Как могло не всколыхнуться мое сердце? Как я мог не поверить, что во всем этом есть что-то настоящее, что-то, что может продлиться?
Спустя месяцы, когда масштабы экономических разрушений были полностью осознаны, а настроение общества стало мрачным, я и моя команда спросили себя, должны ли мы были — с точки зрения политики и управления — сделать больше, чтобы приглушить этот коллективный послевыборный кайф и подготовить страну к грядущим трудностям. Нельзя сказать, что мы не пытались. Когда я возвращаюсь назад и читаю интервью, которые я давал непосредственно перед вступлением в должность, я поражаюсь тому, насколько трезво я рассуждал — настаивал на том, что экономика станет хуже, прежде чем станет лучше, напоминал людям, что реформа здравоохранения не может произойти в одночасье и что не существует простых решений в таких местах, как Афганистан. То же самое можно сказать и о моей инаугурационной речи: Я попытался нарисовать честную картину наших обстоятельств, убрав некоторые возвышенные заявления в пользу призывов к ответственности и общим усилиям перед лицом сложных проблем.

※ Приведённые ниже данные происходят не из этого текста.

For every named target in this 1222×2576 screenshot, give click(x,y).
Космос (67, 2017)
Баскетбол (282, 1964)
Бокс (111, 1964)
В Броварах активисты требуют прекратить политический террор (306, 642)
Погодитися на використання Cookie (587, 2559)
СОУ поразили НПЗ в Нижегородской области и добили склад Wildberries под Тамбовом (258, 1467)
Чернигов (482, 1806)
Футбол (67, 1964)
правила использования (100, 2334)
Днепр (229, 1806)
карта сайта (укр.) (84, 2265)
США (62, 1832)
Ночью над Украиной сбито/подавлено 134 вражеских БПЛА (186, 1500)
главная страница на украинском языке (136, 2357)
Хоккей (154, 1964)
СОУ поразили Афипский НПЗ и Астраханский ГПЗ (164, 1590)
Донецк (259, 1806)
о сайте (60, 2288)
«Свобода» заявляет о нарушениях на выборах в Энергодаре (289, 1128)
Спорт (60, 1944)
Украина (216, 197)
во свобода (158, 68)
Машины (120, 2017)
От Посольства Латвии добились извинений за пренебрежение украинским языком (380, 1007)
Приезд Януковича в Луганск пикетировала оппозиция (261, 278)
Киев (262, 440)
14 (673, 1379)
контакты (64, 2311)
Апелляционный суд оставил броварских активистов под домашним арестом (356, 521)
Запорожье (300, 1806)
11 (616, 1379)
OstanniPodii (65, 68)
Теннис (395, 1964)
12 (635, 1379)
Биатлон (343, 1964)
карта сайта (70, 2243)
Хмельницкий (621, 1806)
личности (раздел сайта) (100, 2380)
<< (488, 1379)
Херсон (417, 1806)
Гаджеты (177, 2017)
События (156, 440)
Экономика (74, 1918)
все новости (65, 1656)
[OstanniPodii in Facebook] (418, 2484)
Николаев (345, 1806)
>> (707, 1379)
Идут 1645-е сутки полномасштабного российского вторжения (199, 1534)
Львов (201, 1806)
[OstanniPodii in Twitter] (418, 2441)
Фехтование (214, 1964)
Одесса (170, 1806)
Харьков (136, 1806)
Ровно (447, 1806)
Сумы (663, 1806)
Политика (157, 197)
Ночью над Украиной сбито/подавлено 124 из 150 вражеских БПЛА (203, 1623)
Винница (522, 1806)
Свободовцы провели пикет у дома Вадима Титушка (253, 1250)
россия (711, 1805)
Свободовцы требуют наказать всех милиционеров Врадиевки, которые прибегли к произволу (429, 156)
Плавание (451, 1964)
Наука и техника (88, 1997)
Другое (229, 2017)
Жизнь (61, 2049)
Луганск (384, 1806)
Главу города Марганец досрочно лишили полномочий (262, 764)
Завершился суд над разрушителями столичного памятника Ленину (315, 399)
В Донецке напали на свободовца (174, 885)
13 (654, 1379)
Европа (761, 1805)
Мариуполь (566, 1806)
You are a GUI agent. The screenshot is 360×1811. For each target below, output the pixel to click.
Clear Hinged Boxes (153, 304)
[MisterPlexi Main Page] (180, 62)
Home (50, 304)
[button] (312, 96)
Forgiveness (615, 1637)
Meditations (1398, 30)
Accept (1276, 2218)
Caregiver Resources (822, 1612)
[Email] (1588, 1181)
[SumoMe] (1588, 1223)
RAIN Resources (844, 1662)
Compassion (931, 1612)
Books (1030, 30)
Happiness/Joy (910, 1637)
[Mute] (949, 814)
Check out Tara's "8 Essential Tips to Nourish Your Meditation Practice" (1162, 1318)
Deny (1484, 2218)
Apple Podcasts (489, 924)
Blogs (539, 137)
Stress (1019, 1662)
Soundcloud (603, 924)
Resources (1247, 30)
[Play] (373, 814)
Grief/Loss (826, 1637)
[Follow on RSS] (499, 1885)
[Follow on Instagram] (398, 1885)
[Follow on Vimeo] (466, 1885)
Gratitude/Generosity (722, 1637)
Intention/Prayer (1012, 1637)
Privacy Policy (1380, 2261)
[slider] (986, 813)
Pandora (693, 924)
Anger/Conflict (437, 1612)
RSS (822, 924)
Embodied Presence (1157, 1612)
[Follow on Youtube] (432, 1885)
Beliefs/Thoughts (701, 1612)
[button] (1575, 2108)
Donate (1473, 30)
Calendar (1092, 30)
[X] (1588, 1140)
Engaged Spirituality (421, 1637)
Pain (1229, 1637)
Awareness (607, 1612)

Все это черным по белому, довольно точная оценка того, как пройдут следующие несколько лет. И все же, может быть, это и к лучшему, что люди не слышали этих предостережений. В конце концов, в начале 2009 года было нетрудно найти причины для страха и гнева, для недоверия политикам и институтам, которые подвели стольких людей. Может быть, нужен был прилив энергии, пусть даже мимолетный — счастливая история о том, кем мы были как американцы и кем мы можем стать, такой кайф, который мог бы дать достаточный импульс, чтобы мы прошли через самую коварную часть пути.
Это похоже на то, что произошло. Было принято коллективное, негласное решение, что по крайней мере на несколько недель страна возьмет столь необходимую передышку от цинизма.
-
ДЕНЬ Инаугурации наступил, яркий, ветреный и холодный. Поскольку я знал, что события были срежиссированы с военной точностью, и поскольку я склонен жить с отставанием от графика на пятнадцать минут, я завел два будильника, чтобы быть уверенным, что встану вовремя. Пробежка на беговой дорожке, завтрак, душ и бритье, повторные попытки завязать узел галстука, и к восьми сорока пяти утра мы с Мишель были в машине, чтобы за две минуты доехать от Блэр-Хауса до епископальной церкви Святого Иоанна, куда мы пригласили нашего друга, далласского пастора Т. Д. Джейкса, провести частную службу.
В своей утренней проповеди преподобный Джейкс опирался на ветхозаветную Книгу Даниила, описывая, как Шадрах, Мисах и Авденаго, верные Богу, несмотря на свою службу при царском дворе, отказались преклонить колени перед золотым идолом царя Навуходоносора; в результате трое мужчин были брошены в пылающую печь; и все же из-за их верности Бог защитил их, помог им выйти из печи невредимыми.
Преподобный Джейкс объяснил, что, принимая президентство в такое неспокойное время, я тоже был брошен в пламя. Пламя войны. Пламя экономического краха. Но пока я остаюсь верным Богу и делаю то, что правильно, мне тоже нечего бояться.
Пастор говорил величественным баритоном, его широкое смуглое лицо улыбалось мне с кафедры. "Бог с тобой", — сказал он, — "в печи".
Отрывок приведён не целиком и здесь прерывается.